— Begin Data rows —
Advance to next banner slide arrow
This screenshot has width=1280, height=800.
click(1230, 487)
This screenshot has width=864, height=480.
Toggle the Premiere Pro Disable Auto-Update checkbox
— End Data rows —
■ Job ■
Locate every line above that contains the word "height", treating case as significant, and copy each of those lines.

■ Reply to the exercise ■
This screenshot has width=1280, height=800.
This screenshot has width=864, height=480.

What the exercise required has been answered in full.